The Revolution - Зе революция (переведу, когда время будет) Инфа со
http://www.skiinghistory.org
But the real breakthrough came from out in left field. Jurij Franko graduated from the University of Ljubljana in 1983, with a degree in engineering, and joined Elan in ’87 as a lab manager. In 1988, he had an idea for a deep sidecut ski, and his colleague Pavel Skofic caluculated a suitble flex pattern. They organized a project dubbed Sidecut Extreme – SCX – and set out to build prototypes. (Jurij Franko is often confused with his school-mate Jure Franko, whose successful World Cup career was capped by a silver medal in slalom at the Sarajevo Olympics.)
Over the next couple of years some very strange skis emanated from Franko’s lab. Former Elan racers were sent wide research skis, slotted along the centerline through the shovel and tail. Across the top of each slot was a jackscrew, so the skier could adjust the width of the shovel and tail and thus the sidecut. It was a crude experiment, but it produced data that helped Franko and Skofic zero in on a new sidecut shape. Franko's calculation was straightforward: "Choose the radius of the turn -- 10 meters, for example. Choose the speed you want to ski -- 5 meters per second for example. Calculate the centrifugal force and the lean angle, as for a bicycle. This is the angulation of the ski.

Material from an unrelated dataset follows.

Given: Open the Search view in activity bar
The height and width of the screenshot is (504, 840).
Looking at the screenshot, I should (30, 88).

Imagine a ski of constant width bent to the radius of the turn and penetrating through the snow. 'Cut' the ski with the snow surface, and there you are!"

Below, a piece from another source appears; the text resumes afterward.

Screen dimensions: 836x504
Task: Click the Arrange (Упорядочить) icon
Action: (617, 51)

By 1991 Franko and Skofic had finalized a 203cm mold for a GS race ski with a 110-63-105mm profile – that’s a 22.25mm sidecut, three times what most racers were using for slalom at the time. Sidecut radius was just 15 meters – about 35 percent of Jure Franko’s medal-winning Elans from ‘84.
The SCX was blazingly fast on the GS course. In its first local races, skiers on the SCX took eight of the top ten places. The new ski conformed more easily to the actual arc required to carve a clean turn in the racecourse. For any given turn, the racer needed less edge angle, and could therefore stand on a straighter, stronger leg. Folks on the World Cup circuit woke up.

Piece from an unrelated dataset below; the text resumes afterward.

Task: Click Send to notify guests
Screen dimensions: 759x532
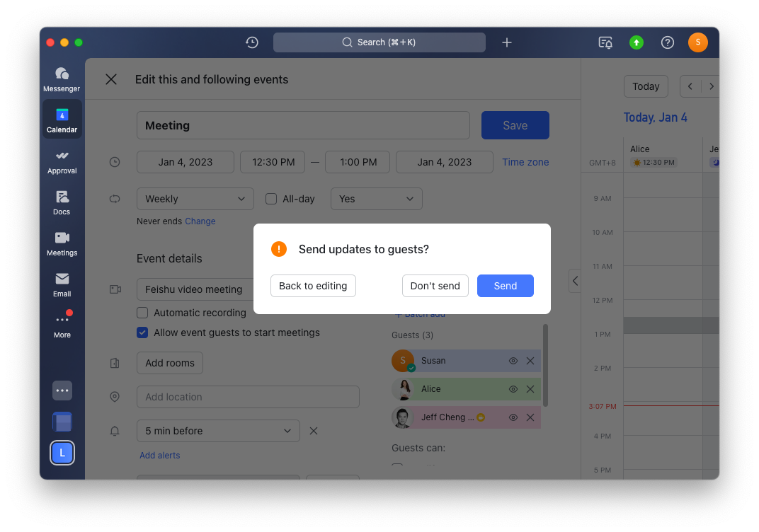Action: [x=505, y=286]
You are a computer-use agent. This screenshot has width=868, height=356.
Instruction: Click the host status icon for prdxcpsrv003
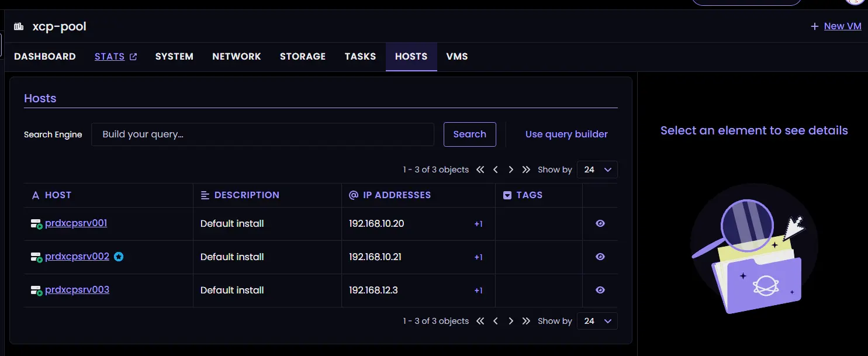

In the Austrian Tyrol, Kneissl was trying to scramble back into the international market. In the late ‘70s the Tyrolian factory had tried to streamline production by converting to injection-molded foam-core construction for all its skis. The result was a marketing fiasco and bankruptcy. The company went through several ownership changes, and from 1986 to 1989 was partnered with Olin and Trak as part of Tristar Sports. Kneissl designers may have seen the Albert drawings. By 1990, reduced to being the local Tyrolean brand, Kneissl had resorted to making the “Bigfoot” novelty ski, a strange 80cm snowskate pitched at casual skiers. The Bigfoot, which featured a tip shaped like a set of toes, could strap to ordinary shoes as easily as to ski boots, and had a snowboard-style deep sidecut. Early in 1992, designer Wolfgang Wagner thought the deep sidecut might make an interesting recreational ski, and came up with the 180cm Ergo at 100-62-100mm – 19mm of sidecut depth, with a radius of 14 meters. Kneissl took the prototype to ISPO, the European trade show, that spring.